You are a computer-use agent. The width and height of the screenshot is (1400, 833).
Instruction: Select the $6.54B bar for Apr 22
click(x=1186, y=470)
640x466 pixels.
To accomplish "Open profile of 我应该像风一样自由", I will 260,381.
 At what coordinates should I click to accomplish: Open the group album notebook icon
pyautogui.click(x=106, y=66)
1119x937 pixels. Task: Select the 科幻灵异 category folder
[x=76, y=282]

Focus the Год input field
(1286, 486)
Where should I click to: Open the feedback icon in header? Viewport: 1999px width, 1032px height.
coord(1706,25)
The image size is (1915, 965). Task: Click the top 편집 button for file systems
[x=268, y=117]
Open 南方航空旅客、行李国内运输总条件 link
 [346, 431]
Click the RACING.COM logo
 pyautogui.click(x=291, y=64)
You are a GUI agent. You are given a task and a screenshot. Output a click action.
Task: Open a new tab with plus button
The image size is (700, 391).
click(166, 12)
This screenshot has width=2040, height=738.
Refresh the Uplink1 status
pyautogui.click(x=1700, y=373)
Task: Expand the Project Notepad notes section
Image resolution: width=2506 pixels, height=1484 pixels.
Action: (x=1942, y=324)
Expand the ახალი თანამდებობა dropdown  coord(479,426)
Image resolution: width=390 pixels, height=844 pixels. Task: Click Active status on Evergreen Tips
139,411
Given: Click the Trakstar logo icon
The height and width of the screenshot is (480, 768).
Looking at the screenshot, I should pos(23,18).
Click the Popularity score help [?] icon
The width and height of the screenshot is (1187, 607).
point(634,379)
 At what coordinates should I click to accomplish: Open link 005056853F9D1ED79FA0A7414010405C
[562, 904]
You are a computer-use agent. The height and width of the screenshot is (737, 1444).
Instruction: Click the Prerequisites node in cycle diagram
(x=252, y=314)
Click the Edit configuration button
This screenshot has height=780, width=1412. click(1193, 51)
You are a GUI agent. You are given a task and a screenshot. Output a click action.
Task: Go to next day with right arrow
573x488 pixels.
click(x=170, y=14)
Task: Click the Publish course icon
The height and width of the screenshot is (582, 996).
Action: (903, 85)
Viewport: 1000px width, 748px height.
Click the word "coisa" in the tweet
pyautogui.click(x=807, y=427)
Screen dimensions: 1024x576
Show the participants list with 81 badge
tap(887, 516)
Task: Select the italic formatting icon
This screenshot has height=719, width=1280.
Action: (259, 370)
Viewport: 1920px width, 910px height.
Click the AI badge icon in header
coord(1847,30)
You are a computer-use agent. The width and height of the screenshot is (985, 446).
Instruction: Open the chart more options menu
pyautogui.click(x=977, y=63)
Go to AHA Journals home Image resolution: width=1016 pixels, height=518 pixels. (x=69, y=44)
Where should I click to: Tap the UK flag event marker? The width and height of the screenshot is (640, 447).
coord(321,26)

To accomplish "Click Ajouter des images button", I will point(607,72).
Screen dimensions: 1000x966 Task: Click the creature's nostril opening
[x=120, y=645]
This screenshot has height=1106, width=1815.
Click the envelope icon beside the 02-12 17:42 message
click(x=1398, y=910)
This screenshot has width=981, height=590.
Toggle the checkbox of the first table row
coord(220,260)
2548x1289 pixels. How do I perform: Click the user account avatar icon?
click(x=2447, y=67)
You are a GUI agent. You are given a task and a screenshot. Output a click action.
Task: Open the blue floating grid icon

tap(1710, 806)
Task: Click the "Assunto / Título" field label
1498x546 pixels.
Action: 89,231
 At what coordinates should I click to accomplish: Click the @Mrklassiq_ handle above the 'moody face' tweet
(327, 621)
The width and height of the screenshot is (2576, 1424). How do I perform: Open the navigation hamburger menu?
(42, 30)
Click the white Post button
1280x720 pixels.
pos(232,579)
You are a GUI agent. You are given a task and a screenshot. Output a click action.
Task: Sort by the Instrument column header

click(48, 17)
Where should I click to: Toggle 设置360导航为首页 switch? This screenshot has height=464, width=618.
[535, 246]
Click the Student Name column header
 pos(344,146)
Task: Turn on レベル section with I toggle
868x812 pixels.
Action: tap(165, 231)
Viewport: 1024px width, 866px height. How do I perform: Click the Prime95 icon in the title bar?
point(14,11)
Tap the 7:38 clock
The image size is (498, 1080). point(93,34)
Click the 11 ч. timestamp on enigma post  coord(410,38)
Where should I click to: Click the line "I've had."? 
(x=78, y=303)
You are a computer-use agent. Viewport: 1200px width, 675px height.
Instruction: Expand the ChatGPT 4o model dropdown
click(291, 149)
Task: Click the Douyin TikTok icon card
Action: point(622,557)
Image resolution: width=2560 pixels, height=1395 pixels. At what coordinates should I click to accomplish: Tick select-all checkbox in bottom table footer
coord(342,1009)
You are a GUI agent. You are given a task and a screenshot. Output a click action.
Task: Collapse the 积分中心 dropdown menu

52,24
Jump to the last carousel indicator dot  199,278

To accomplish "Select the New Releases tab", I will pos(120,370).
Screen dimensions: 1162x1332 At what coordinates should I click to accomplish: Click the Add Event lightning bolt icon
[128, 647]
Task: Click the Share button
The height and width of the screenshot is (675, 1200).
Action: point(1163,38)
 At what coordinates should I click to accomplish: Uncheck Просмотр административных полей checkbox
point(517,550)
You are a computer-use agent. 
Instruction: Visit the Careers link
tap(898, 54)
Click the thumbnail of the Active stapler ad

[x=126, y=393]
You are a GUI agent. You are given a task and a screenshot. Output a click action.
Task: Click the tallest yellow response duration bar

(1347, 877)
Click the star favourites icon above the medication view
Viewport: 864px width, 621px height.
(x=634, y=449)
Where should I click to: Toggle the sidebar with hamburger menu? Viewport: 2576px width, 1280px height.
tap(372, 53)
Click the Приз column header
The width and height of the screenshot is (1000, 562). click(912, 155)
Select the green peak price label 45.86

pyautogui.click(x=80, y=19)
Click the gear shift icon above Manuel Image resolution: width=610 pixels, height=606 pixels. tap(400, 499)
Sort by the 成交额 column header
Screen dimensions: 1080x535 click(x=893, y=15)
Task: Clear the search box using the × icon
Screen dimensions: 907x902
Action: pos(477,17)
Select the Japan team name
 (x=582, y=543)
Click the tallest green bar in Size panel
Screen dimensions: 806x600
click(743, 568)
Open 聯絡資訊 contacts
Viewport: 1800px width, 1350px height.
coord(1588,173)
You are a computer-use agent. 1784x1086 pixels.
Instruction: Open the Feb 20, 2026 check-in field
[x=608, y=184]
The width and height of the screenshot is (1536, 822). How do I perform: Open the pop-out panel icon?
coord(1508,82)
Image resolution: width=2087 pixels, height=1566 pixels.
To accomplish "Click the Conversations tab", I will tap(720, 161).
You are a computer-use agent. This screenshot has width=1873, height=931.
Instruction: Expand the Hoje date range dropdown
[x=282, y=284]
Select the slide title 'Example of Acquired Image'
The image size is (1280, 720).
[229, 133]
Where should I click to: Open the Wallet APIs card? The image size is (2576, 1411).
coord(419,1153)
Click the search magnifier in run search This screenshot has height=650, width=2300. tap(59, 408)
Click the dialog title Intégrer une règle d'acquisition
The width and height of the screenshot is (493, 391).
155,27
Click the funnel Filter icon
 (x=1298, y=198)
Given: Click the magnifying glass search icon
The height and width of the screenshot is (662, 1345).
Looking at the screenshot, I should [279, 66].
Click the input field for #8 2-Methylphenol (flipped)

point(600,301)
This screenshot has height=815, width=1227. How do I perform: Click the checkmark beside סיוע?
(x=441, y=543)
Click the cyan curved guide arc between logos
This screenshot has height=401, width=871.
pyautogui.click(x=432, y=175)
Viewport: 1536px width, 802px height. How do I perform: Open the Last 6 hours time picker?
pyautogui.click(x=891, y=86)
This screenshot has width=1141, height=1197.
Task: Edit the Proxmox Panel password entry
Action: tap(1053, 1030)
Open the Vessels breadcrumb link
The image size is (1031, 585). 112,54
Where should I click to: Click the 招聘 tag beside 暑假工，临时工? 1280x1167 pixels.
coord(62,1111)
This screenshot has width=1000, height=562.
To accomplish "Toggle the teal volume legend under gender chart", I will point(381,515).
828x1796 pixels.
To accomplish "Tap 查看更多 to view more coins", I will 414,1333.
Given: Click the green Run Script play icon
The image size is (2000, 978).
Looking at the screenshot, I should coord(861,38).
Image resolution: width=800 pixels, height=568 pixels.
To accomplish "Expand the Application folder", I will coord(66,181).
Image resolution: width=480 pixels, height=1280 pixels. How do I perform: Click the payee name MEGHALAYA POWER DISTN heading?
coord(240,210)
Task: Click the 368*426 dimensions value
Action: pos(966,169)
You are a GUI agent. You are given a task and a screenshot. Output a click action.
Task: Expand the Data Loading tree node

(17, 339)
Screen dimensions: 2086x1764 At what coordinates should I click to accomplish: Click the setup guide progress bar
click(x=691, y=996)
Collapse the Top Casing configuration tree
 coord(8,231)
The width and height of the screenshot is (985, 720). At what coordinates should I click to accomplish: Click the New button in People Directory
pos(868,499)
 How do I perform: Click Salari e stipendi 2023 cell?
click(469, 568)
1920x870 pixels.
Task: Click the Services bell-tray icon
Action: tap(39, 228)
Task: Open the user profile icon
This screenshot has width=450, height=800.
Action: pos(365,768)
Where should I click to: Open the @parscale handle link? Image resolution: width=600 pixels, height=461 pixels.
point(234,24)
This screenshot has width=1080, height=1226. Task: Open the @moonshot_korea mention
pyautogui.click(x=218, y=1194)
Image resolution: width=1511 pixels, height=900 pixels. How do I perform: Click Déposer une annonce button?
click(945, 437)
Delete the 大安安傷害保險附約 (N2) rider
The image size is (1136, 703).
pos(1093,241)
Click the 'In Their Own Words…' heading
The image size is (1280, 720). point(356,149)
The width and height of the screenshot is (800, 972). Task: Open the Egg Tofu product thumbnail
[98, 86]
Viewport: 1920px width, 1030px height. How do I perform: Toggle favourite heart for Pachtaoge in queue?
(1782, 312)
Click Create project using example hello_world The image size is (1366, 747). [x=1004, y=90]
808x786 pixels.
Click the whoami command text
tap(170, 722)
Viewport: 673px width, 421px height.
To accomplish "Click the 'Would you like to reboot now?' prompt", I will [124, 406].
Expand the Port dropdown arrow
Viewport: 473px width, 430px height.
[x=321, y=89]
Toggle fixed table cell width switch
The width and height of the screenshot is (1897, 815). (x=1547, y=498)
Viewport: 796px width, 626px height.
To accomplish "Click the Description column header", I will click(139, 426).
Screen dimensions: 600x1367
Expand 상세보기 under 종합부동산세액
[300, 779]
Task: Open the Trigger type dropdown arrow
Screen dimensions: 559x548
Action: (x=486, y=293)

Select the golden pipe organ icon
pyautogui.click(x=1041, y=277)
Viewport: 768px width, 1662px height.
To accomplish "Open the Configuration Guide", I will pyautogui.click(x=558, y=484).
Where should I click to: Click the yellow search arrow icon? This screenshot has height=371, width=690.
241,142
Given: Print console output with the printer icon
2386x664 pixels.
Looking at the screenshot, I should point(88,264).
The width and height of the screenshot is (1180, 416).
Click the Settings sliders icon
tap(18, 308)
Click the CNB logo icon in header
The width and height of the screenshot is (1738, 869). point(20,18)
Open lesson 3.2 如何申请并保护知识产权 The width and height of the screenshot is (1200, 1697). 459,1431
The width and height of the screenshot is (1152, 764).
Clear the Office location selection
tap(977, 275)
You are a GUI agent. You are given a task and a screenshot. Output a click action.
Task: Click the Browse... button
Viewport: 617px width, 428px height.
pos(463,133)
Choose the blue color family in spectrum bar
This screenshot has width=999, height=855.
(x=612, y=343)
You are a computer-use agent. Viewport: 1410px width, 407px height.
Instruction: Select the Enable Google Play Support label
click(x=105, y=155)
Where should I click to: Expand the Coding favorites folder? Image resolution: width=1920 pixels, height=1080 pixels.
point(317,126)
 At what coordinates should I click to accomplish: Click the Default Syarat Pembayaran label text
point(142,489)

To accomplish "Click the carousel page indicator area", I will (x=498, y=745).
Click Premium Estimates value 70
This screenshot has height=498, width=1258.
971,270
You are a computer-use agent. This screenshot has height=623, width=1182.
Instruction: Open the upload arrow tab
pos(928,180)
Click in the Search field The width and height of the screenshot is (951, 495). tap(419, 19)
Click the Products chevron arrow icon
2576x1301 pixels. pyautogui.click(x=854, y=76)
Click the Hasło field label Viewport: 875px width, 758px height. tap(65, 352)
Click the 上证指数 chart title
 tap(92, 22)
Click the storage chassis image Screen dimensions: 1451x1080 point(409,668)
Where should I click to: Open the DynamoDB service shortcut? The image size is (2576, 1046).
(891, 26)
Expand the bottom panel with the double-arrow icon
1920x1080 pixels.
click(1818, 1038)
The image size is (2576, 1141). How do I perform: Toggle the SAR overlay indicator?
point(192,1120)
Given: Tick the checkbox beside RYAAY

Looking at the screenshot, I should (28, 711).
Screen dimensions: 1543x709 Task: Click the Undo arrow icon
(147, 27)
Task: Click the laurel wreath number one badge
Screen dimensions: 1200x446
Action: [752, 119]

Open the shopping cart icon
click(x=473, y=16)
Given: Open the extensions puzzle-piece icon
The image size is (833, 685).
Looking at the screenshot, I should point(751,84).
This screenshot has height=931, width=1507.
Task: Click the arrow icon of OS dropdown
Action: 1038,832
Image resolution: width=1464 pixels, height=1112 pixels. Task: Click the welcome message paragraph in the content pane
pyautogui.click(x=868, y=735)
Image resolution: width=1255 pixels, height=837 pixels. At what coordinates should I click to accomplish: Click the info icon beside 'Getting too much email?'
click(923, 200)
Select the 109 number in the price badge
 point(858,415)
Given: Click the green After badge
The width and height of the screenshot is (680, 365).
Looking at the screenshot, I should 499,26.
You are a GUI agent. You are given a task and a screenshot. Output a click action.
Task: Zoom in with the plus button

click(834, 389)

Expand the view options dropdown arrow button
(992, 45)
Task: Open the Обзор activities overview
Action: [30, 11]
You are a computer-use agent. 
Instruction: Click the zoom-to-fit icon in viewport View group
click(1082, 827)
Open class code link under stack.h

----

• TASK REQUIREMENTS:
Output, without any changes, the entries between the line holding "Click the Popularity score help [?] icon" and the line holding "coord(321,26)", inclusive.

• THE RESULT:
Click the Popularity score help [?] icon
The width and height of the screenshot is (1187, 607).
point(634,379)
 At what coordinates should I click to accomplish: Open link 005056853F9D1ED79FA0A7414010405C
[562, 904]
You are a computer-use agent. The height and width of the screenshot is (737, 1444).
Instruction: Click the Prerequisites node in cycle diagram
(x=252, y=314)
Click the Edit configuration button
This screenshot has height=780, width=1412. click(1193, 51)
You are a GUI agent. You are given a task and a screenshot. Output a click action.
Task: Go to next day with right arrow
573x488 pixels.
click(x=170, y=14)
Task: Click the Publish course icon
The height and width of the screenshot is (582, 996).
Action: (903, 85)
Viewport: 1000px width, 748px height.
Click the word "coisa" in the tweet
pyautogui.click(x=807, y=427)
Screen dimensions: 1024x576
Show the participants list with 81 badge
tap(887, 516)
Task: Select the italic formatting icon
This screenshot has height=719, width=1280.
Action: (259, 370)
Viewport: 1920px width, 910px height.
Click the AI badge icon in header
coord(1847,30)
You are a computer-use agent. The width and height of the screenshot is (985, 446).
Instruction: Open the chart more options menu
pyautogui.click(x=977, y=63)
Go to AHA Journals home Image resolution: width=1016 pixels, height=518 pixels. (x=69, y=44)
Where should I click to: Tap the UK flag event marker? The width and height of the screenshot is (640, 447).
coord(321,26)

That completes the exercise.